[Screenshot grounding data]
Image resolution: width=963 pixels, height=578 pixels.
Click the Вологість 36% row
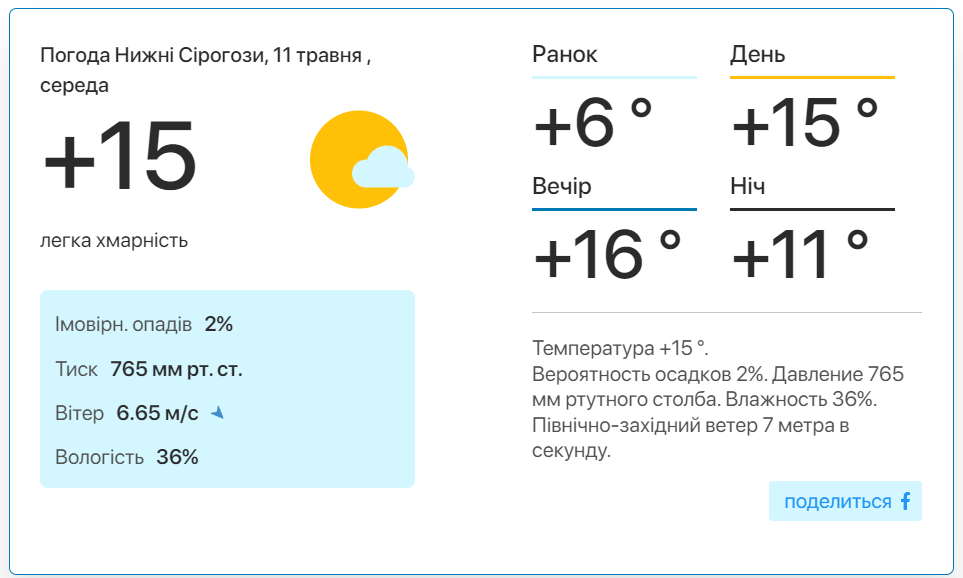pyautogui.click(x=127, y=457)
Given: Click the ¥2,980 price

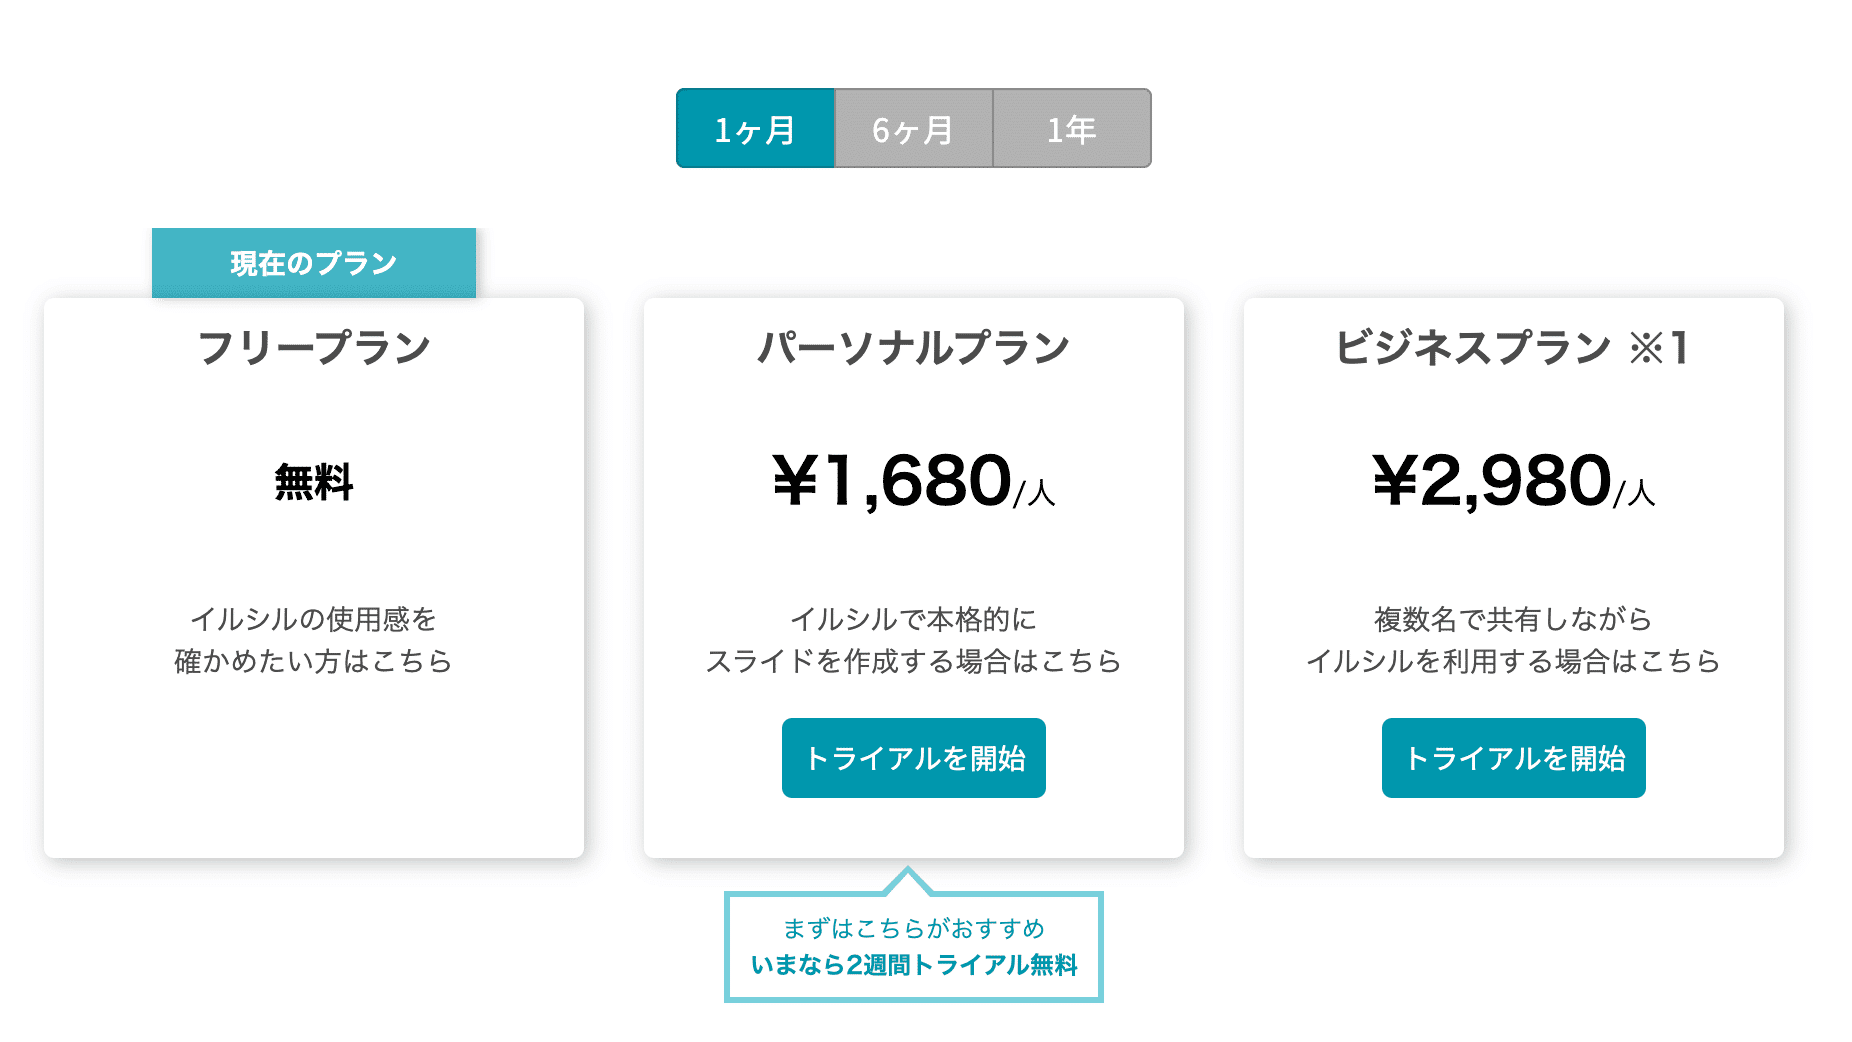Looking at the screenshot, I should [1491, 481].
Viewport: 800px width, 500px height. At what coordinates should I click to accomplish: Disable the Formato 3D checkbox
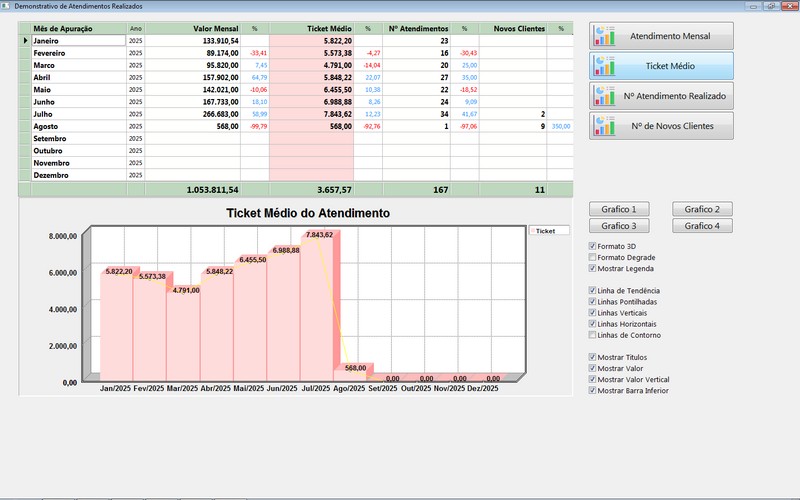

Task to complete
When you transcribe the lines above, keep every word exact but leave the pictures behind.

Task answer
Image resolution: width=963 pixels, height=578 pixels.
Click the Вологість 36% row
pyautogui.click(x=127, y=457)
Given: Click the ¥2,980 price

Looking at the screenshot, I should [1491, 481].
Viewport: 800px width, 500px height. At what coordinates should I click to accomplish: Disable the Formato 3D checkbox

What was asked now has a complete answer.